------ Record extracts ------
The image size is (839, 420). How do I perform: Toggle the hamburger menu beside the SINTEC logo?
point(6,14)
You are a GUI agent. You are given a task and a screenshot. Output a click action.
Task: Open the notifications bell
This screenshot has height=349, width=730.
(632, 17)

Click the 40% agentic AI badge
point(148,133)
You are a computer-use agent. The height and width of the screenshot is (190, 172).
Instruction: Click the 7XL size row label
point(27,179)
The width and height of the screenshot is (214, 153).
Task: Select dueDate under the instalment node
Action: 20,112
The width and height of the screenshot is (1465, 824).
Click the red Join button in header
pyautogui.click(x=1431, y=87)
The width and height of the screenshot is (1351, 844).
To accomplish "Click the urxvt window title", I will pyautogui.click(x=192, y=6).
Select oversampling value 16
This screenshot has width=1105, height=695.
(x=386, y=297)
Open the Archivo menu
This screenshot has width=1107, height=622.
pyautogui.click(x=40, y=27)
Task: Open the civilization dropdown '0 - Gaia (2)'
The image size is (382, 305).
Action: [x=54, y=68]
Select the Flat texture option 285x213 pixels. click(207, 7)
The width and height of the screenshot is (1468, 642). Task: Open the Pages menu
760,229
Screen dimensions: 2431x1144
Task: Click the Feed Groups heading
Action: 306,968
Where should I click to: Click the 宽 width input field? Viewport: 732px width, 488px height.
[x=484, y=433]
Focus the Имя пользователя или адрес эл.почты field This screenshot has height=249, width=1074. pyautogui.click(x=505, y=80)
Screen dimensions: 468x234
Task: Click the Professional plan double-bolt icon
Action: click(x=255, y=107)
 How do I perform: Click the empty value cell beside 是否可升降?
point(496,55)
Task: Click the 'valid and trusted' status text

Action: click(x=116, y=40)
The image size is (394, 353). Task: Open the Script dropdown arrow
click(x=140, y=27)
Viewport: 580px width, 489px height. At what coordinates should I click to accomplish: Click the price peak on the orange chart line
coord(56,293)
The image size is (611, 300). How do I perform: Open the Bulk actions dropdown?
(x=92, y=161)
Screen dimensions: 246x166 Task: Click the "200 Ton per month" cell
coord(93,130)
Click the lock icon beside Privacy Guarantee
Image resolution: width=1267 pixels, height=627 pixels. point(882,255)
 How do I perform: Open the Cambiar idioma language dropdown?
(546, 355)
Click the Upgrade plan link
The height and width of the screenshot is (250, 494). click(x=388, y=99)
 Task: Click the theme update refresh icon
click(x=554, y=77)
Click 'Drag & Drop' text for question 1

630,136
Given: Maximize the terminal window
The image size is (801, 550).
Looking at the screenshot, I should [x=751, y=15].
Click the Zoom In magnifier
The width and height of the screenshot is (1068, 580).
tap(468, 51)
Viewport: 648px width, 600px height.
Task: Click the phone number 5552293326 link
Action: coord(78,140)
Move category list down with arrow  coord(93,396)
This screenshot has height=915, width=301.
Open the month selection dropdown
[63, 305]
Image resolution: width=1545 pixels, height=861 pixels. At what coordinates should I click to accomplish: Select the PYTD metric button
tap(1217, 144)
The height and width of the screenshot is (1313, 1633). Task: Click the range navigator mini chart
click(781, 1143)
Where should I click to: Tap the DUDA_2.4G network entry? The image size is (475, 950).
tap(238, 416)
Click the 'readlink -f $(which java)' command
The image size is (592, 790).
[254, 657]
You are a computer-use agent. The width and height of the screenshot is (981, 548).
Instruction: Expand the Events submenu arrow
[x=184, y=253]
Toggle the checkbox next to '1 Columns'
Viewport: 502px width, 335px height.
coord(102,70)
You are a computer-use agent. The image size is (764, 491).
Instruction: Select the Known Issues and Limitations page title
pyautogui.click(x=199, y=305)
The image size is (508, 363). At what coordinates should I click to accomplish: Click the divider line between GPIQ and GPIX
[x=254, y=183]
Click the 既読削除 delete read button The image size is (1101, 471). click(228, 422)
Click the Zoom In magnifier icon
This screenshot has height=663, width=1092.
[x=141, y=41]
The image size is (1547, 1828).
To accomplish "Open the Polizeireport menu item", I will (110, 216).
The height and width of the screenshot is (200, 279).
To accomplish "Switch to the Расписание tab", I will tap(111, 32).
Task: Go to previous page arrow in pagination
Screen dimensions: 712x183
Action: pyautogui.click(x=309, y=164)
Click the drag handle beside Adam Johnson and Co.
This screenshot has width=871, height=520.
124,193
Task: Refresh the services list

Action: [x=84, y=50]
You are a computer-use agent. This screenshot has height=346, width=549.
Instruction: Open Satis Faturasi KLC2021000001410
------
**What is required**
How many of the lines above contain "computer"? Give the number by itself.

**Exercise solution**
4